Ce dérapage est allé trop loin. Si loin que Madame [J] [X] n’a pas souhaité poursuivre sa mission au sein de Coyote et a quitté la Société car cela lui était insupportable. L’idée de vous croiser dans les couloirs la terrifiait, si bien que suite à sa demande, nous l’avons autorisée à faire du télétravail lors de votre visite au siège prévue la semaine du 13 janvier, pour éviter de vous croiser dans les locaux de la société.

Votre comportement est inacceptable et nous ne pouvons le tolérer au sein de notre entreprise.

Nous avons dû gérer et rassurer le cabinet de recrutement qui nous a accompagné dans l’embauche de [X]. Ce cabinet ne souhaite plus travailler avec nous. Ce dérapage porte sérieusement atteinte à l’image de notre société.

Nous ne pouvons tolérer vos agissements et attitudes qui portent un sérieux préjudice à la société et rend impossible votre maintien dans l’entreprise.

Pour ces raisons, nous nous trouvons dans l’obligation de prononcer votre licenciement pour fautes graves.

[‘] ».

Le 12 juin 2020, M.[C] [W] a saisi le conseil de prud’hommes de Nanterre aux fins d’obtenir, au titre de l’exécution de son contrat de travail, un rappel de salaire pour la période de mise à pied, et, au titre de la rupture de son contrat de travail, la requalification de son licenciement en un licenciement sans cause réelle et sérieuse, et le paiement des indemnités afférentes, ce à quoi la société s’est opposée.

Par jugement rendu le 13 juin 2022, notifié le 17 juin 2022, le conseil a statué comme suit :

dit et juge que le licenciement de M.[C] [W] est fondé sur des fautes graves

déboute M.[C] [W] de toutes ses demandes

déboute la société Coyote System de toutes ses demandes reconventionnelles

dit que chacune des parties conservera à sa charge ses éventuels dépens.

Le 12 juillet 2022, M.[C] [W] a relevé appel de cette décision par voie électronique.

Selon ses dernières conclusions remises au greffe le 6 avril 2023, M.[C] [W] demande à la cour de :

infirmer le jugement entrepris

dire le licenciement sans cause réelle et sérieuse

condamner la société Coyote System au paiement des sommes suivantes :

irrégularité de la procédure : 9 610 euros

paiement de la mise à pied injustifiée du 14/01 au 29/01 : 4 805 euros

préavis : 28 830 euros

indemnité licenciement : 12 813,33 euros

dommages et intérêts : 48 050 euros

article 700 du code de procédure civile : 4 000 euros

débouter la société Coyote System de ses moyens fins et conclusions

condamner la société Coyote System à remettre sous astreinte de 100 euros par jour de retard les documents sociaux rectifiés (bulletin de salaire, certificat de travail, attestation Pôle emploi’)
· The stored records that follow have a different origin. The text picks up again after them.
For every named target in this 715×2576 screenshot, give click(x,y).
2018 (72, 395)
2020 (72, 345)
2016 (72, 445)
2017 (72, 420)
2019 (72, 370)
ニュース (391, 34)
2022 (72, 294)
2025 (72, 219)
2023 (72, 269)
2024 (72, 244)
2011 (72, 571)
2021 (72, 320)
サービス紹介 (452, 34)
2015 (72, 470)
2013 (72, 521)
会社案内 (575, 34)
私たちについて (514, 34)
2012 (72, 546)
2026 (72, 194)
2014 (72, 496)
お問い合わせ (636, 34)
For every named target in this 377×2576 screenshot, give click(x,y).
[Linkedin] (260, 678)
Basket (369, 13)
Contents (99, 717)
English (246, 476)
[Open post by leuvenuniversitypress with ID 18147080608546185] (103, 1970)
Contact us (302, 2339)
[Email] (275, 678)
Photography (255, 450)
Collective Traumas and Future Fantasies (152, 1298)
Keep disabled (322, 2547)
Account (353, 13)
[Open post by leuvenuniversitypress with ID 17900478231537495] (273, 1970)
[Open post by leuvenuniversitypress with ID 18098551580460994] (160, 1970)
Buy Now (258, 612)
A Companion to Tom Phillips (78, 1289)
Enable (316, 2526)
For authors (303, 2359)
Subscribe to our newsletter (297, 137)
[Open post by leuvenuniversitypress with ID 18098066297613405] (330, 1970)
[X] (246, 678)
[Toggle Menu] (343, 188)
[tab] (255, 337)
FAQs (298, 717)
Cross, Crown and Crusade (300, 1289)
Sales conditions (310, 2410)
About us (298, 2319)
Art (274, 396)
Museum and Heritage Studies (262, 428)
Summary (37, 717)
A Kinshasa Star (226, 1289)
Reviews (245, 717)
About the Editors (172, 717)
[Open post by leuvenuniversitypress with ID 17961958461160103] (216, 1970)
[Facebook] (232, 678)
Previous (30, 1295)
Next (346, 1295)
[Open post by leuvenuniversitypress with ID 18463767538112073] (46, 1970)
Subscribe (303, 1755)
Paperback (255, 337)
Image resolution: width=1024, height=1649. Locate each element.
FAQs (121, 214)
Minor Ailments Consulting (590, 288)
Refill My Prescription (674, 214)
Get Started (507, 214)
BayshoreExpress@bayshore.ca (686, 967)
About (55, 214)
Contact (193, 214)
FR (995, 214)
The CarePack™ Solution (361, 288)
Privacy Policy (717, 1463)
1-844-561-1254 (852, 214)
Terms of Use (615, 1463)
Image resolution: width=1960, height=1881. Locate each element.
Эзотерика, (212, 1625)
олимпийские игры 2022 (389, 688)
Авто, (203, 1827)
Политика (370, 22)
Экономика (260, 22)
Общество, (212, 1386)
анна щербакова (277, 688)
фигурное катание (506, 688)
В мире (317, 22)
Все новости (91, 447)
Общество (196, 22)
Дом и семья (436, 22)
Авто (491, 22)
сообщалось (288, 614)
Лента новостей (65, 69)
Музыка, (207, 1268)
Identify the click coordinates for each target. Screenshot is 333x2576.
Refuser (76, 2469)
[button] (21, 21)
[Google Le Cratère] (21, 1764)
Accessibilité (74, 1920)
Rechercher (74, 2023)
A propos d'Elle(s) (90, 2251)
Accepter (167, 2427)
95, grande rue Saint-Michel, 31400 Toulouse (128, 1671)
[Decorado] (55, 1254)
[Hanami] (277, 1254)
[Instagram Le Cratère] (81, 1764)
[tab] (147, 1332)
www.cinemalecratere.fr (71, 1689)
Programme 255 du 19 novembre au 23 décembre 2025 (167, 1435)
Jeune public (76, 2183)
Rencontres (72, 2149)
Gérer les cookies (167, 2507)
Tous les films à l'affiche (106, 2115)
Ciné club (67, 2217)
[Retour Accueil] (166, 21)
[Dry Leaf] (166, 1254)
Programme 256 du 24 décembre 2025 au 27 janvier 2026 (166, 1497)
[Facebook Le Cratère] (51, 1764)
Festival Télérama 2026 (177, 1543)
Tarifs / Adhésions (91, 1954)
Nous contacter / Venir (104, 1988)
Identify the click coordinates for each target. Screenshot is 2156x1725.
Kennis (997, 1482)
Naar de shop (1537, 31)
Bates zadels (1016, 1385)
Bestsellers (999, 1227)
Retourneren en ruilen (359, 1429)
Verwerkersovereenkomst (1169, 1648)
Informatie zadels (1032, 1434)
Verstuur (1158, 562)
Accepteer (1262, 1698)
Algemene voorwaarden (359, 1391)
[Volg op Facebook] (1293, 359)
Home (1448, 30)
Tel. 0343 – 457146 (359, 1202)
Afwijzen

condamner la société Coyote System aux entiers dépens.

Aux termes de ses dernières conclusions remises au greffe le 6 janvier 2023, la société Coyote System demande à la cour de :

confirmer le jugement du 13 juin 2022 en ce qu’il a débouté M.[C] [W] de l’ensemble de ses demandes

en conséquence, débouter M.[C] [W] de l’intégralité de ses demandes

à titre reconventionnel, infirmer le jugement du 13 juin 2022 en ce qu’il a rejeté la demande reconventionnelle de la société formulée à titre de dommages et intérêts pour procédure abusive

et, statuant à nouveau :

condamner M.[C] [W] à 5 000 euros à titre de dommages et intérêts pour procédure abusive

en tout état de cause, condamner M.[C] [W] à verser à la société la somme de 3 000 euros au titre de l’article 700 du code de procédure civile

condamner M.[C] [W] aux entiers dépens.

Pour plus ample exposé des moyens des parties, il est expressément renvoyé, par application des dispositions de l’article 455 du code de procédure civile, aux conclusions susvisées ainsi qu’aux développements infra.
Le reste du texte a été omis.